Sold the I/O and used the money to buy two complete sets of Dragon "Rogue"...and still had a bunch of money left over!

My flat light Rogue have the "Yellow Blue Ion" lens. They work fine for overcast days in California...but you might want to go for one of their even higher VLT lenses for the PNW (like "pink ionized" or just "yellow"). My sunny day Rogue have the "Red Ion" lens (goggles I'm wearing in my avatar) and they're equally excellent. Just as good as Smith...but much less expensive and without the fog.

(btw, Rogue are the same model Gigi Ruf wears, so that says something about their quality)

I also almost bought the Spy "Marshall" because they look pretty cool and are also inexpensive (probably a little higher quality than Dragon)...but once I tried the Rouge, there was no reason to look further.


----------



## kalev (Dec 17, 2013)

Well its highly subjective since everyone's face is shaped differently, and our eyes interpret light differently, but for me the Smith I/O Blue Sensor was the best 'flat' light lens for interior BC (which I'm assuming is similar to PNW).


----------



## wrathfuldeity (Oct 5, 2007)

the standard, i.e., most locals wear at bakes is the smith blue sensor mirror either in the old fuse (smaller and less expensive) or I/O...I got both fuse and I/O and 95% of the time the blue sensor mirror lens is used due to our flat light, pukage, and shade.


----------



## hikeswithdogs (Sep 23, 2011)

Yellow or clear seem to work best in flat light for me, they also double well as night riding gogs.


----------



## SteepNDeep (Sep 21, 2016)

I've always been an Oakley fan, and I love my Crowbars now.

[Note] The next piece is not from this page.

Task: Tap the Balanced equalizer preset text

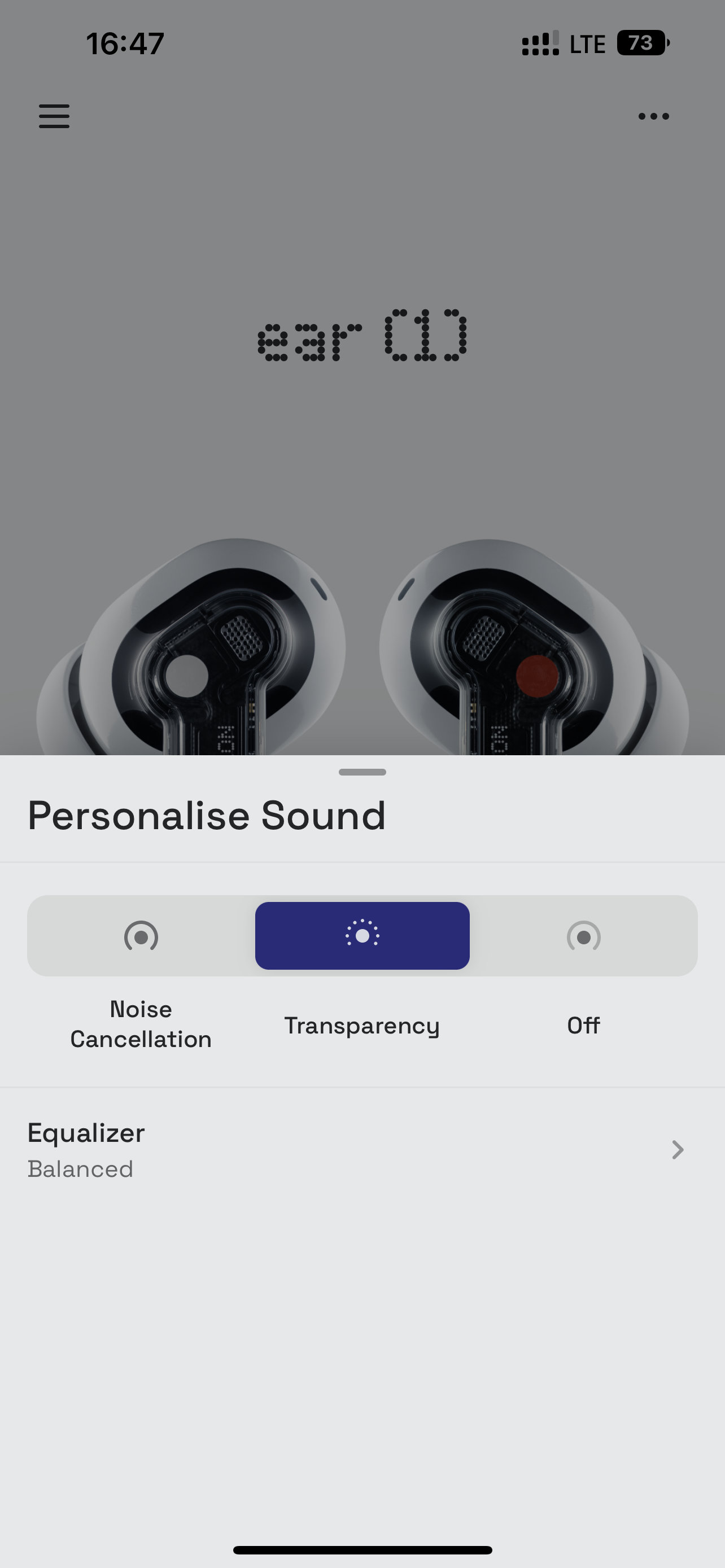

For stormy to overcast conditions, I use the HI-Yellow lenses but when it's sunny I use the black lenses. This combo has never let me down.


----------



## neni (Dec 24, 2012)

I have the Smith IO with red, blue and yellow sensor (and sol-x).

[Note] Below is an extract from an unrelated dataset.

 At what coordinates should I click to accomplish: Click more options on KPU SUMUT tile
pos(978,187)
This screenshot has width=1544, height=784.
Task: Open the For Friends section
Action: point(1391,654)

Above treeline, in white in white flat light or fog, I prefer the yellow sensor lense by far over red or blue.

In flat light in trees, the red sensor was ok for me, but my eyes liked the blue sensor a tad better. Both are good lenses to wear all day if it's e.g. a cloudy day, when cloud patches give shades and change with sunny patches and you don't want to change lenses alla time; they're bright enough for the shades but dark enough for sunny patches. 

(The sol-x is perfect on very bright sunny days, i.e. glaring light)

I never had fogging up problems with them riding in a resort.


----------



## Justin (Jun 2, 2010)

https://ca.zealoptics.com/en/shop/accessory-lenses/sky-blue-mirror

Not may people talk about zeal but so far i have had good experiences with them.

These are pretty much just clear with a slight mirror.


----------



## snowklinger (Aug 30, 2011)

I'm a big fan of full blown dark shades for sunshine, or a straight yellow for clouds or snow... Yellow owns.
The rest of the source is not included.